M. Pierre de Laurencel, the procureur general's substitute, sent the Queen a list of the names of the members of the Grand Chamber, with the means made use of by the friends of the Cardinal to gain their votes during the trial. I had this list to keep among the papers which the Queen deposited in the house of M. Campan, my father-in-law, and which, at his death, she ordered me to preserve. I burnt this statement, but I remember ladies performed a part not very creditable to their principles; it was by them, in consideration of large sums which they received, that some of the oldest and most respected members were won over.

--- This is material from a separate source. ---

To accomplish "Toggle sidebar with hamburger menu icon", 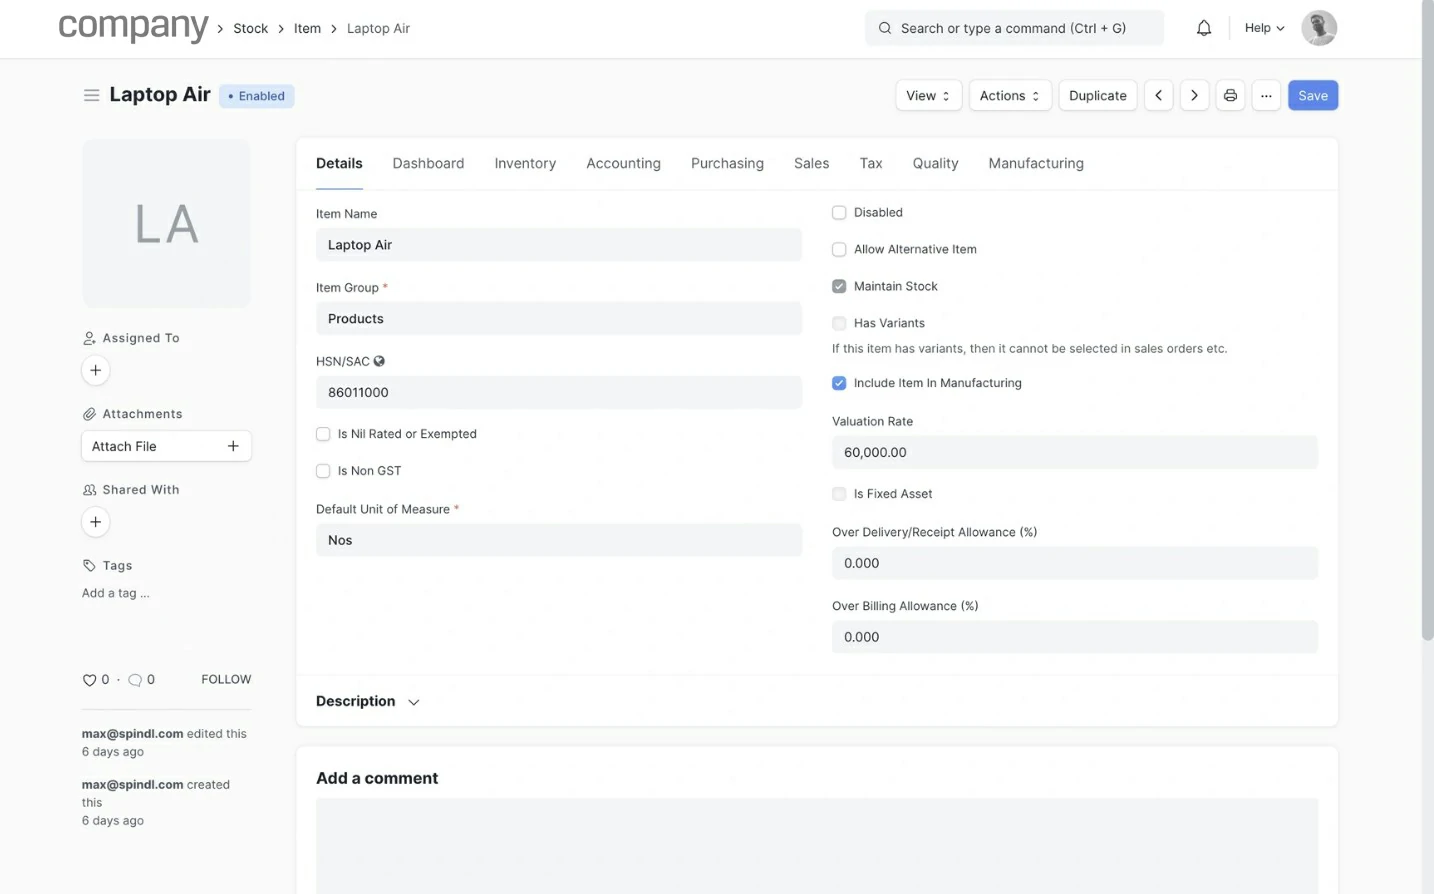I will click(x=91, y=95).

I did not see a single name amongst the whole Parliament that was gained directly.

The belief confirmed by time is, that the Cardinal was completely duped by the woman De Lamotte and Cagliostro. The King may have been in error in thinking him an accomplice in this miserable and criminal scheme, but I have faithfully repeated his Majesty's judgment about it.

However, the generally received opinion that the Baron de Breteuil's hatred for the Cardinal was the cause of the scandal and the unfortunate result of this affair contributed to the disgrace of the former still more than his refusal to give his granddaughter in marriage to the son of the Duc de Polignac. The Abbe de Vermond threw the whole blame of the imprudence and impolicy of the affair of the Cardinal de Rohan upon the minister, and ceased to be the friend and supporter of the Baron de Breteuil with the Queen.